There is still work we can do, but not for the “sake of” attaining such abiding confidence. The work of the Bodhisattva path, as this ego-centric, un-ordained, and overly outspoken lay Buddhist currently understands it, rests on this all-embracing affirmation that is beyond any concepts like attainment. That work rests on it, it abides with it, and the Bodhisattva finds the will and energy to do this work through it: to cultivate ethics, concentration, and wisdom through the Eightfold Path, to embody the six paramitas, to uphold the foundation of the three Pure Precepts.
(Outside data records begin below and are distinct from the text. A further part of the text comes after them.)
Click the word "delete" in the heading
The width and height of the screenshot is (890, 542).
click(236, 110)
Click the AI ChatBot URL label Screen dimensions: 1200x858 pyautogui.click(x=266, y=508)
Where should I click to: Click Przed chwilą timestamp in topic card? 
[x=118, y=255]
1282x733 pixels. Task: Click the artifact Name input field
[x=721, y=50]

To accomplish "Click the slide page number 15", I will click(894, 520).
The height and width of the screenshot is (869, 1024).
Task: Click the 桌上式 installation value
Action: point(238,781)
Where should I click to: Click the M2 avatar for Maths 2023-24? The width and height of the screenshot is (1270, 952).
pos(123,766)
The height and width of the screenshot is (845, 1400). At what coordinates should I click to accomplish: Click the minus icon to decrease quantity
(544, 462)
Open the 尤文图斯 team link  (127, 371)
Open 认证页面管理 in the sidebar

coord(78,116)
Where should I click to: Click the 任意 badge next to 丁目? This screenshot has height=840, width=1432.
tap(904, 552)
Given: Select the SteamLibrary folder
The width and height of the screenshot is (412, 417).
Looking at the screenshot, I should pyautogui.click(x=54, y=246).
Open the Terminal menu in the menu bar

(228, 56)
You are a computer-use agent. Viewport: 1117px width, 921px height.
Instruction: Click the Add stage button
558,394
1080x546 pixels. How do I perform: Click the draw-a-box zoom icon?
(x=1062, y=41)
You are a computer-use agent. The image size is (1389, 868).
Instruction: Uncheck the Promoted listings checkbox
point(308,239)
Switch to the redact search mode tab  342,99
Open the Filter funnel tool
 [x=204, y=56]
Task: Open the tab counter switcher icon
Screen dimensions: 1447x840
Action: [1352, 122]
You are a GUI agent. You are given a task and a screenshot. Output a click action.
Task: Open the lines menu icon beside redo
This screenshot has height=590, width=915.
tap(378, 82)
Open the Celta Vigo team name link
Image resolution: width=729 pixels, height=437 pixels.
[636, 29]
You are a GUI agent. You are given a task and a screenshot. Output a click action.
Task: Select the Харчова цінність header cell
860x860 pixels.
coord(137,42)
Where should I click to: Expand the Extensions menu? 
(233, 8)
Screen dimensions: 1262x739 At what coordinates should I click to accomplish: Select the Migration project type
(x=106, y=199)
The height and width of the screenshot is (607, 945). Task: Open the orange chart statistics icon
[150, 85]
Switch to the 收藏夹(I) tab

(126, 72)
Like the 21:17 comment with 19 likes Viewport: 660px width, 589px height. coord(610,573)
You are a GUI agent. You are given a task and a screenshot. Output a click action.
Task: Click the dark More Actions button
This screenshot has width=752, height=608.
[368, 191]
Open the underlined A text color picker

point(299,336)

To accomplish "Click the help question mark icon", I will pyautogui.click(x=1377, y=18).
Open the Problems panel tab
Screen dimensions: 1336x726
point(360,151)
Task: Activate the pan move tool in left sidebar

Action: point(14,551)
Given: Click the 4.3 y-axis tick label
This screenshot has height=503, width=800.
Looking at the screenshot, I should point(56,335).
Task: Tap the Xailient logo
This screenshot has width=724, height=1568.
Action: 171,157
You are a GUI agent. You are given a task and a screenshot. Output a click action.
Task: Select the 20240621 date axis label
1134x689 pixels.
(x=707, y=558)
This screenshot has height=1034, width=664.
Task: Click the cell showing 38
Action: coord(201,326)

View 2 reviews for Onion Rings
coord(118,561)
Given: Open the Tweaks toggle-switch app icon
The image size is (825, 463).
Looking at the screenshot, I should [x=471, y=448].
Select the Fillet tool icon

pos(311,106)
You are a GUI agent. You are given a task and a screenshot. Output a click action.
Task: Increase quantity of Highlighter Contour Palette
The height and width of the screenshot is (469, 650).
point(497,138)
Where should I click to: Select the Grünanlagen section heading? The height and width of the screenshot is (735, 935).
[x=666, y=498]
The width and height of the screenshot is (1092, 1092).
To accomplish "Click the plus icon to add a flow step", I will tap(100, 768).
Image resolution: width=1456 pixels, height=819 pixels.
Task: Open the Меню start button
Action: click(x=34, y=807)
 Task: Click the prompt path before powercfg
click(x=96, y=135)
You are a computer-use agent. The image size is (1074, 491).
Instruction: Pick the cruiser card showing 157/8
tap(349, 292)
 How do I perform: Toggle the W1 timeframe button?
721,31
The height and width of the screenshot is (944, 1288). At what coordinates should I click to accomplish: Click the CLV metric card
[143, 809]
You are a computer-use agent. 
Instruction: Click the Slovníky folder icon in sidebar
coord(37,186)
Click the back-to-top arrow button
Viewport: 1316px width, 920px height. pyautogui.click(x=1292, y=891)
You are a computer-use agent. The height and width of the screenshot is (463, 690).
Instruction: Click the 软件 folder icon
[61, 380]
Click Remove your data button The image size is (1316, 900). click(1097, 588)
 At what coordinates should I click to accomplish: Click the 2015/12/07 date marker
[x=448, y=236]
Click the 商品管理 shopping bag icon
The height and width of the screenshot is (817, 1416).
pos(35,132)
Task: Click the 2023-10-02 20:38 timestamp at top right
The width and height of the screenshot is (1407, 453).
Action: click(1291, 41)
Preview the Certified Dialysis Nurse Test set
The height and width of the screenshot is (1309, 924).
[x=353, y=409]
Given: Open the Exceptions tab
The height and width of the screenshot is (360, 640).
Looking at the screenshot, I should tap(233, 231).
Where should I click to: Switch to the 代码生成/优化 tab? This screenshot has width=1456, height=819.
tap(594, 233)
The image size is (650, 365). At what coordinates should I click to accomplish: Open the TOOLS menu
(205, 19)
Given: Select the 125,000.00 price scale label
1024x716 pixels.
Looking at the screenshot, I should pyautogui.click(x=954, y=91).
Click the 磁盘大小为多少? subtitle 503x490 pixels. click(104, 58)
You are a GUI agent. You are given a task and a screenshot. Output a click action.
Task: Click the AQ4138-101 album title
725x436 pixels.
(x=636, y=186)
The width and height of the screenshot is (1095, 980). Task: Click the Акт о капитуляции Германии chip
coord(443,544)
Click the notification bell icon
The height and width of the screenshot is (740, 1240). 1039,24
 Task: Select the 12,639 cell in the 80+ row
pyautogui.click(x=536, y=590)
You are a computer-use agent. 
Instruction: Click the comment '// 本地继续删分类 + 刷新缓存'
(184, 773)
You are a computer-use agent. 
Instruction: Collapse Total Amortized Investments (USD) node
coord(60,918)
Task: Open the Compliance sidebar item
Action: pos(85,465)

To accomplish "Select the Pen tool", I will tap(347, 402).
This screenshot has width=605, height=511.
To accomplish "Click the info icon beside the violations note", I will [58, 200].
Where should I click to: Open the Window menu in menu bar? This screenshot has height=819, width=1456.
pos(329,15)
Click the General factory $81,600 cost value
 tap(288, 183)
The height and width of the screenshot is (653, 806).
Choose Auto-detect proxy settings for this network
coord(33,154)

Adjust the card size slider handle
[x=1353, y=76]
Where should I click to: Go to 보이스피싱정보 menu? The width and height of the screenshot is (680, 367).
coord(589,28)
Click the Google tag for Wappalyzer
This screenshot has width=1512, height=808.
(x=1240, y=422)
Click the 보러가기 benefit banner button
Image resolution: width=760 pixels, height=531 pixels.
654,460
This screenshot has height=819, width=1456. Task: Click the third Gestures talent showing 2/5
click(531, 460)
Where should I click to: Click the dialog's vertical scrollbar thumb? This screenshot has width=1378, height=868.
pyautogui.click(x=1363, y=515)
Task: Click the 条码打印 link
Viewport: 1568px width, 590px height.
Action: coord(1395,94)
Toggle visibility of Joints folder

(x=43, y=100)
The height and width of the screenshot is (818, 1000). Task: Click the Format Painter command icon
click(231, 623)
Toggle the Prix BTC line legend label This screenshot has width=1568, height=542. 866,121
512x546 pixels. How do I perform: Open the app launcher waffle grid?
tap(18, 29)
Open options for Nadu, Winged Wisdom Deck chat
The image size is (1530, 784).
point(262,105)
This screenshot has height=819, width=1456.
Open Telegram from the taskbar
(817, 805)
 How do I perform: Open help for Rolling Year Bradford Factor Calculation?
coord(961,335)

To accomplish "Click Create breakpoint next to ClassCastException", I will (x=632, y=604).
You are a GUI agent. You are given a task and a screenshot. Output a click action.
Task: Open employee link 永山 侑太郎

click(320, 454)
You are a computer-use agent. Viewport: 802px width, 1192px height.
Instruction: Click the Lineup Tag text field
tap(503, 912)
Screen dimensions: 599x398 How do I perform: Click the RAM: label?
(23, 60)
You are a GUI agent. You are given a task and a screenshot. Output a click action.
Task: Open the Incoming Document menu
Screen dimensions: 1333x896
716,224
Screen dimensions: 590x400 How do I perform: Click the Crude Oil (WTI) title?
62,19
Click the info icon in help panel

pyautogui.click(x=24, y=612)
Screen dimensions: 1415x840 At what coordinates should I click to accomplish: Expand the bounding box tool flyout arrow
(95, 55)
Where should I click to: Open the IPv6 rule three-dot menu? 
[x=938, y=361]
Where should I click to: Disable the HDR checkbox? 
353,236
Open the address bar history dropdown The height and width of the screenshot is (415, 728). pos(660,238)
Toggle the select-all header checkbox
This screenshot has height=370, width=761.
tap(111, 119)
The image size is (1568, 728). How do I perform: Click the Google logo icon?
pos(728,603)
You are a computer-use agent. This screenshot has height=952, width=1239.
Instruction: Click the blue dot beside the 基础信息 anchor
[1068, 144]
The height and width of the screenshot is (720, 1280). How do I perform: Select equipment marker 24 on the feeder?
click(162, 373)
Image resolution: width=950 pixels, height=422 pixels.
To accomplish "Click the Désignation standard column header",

Looking back at an earlier attempt to answer the question, "Why practice if there is nothing to attain?", I find the following conclusion:
To expand a little, one means of expressing teaching about Buddha-nature is to say we all have access to it/are unified with it, but not everyone actualizes/realizes it. Some people then think, 'Oh, so I'm a Buddha, great, then I don't need to practice, because there is nothing to attain.' Which, in a way, I believe, is correct. There is nothing to attain. The problem is that while it is true we already are/possess/have access to Buddha-nature, that there is nothing to attain, we still do strive to attain the things we crave, the things that validate the tiny ego of the selfish mind. So while it would be nice if people really did grasp the need for/directly experience non-attainment in actualizing/realizing Buddha-nature just by hearing that they are Buddhas, our ingrained tendencies and unrealistic views about ourselves unfortunately require some weeding of our hearts and minds (the middle line of the proverb about the mountains and the rivers is not inconsequential). So then the cultivation spoken of in Buddhism isn't to try to "get" or "grow" the seeds of Bodhi, but to keep out the weeds so that what is already always growing in our hearts can bloom. Hence my recent citation in another recent post of the saying "The Way doesn't need cultivation. Just don't pollute it" (Ch'an ancestor Mazu)
I find now that this answer simply begs the question, why should we care about our grasping?

Looking just above at my quote about the work of a Bodhisattva resting in and being powered by "this all-embracing affirmation" of our Buddha-nature, then the reason for practice isn't self-powered salvation, as some may view it, but rather an act of deep compassion. The practices aren't selfish or strictly for ourselves and our own attainment, but, as the Bodhisattva Vows remind us and challenge us, they really are for the benefit of all sentient beings. The practices then can be seen as an outpouring of our gratitude and realization and a desire to limit or end any further harm we may be causing.

The grace of Buddhanature, of Dharmakaya, of the Inconceivable Clear Light of Ultimate Reality, manifests from the realm of the unconditioned as compassion in the conditioned world (the historical realm of time and space) through the wisdom perceived by finite, karmically bound sentient beings. By those receptive to such insight, not in spite of their failings but at least in part because of them. The story repeats itself in various religious and spiritual paths. In the end, it may be that genuine practice, whether it is through mantra/dharini recitation, focused concentration, etc, is not done because we want to (so we can feed the ego) or because we feel obligated to (so we can feed the ego), but because we are compelled to do so. Not because we are driven to complete or correct our imperfections through our own efforts at self-improvement but because we are grateful for seeing that we are (all) capable of accepting and transforming such "flaws" through faith. Faith in Mind. Faith in Amida. For some, perhaps faith in a figure from another spiritual tradition. Or as Sharon Salzberg memorably phrased it, faith in "the possibility of our own awakening."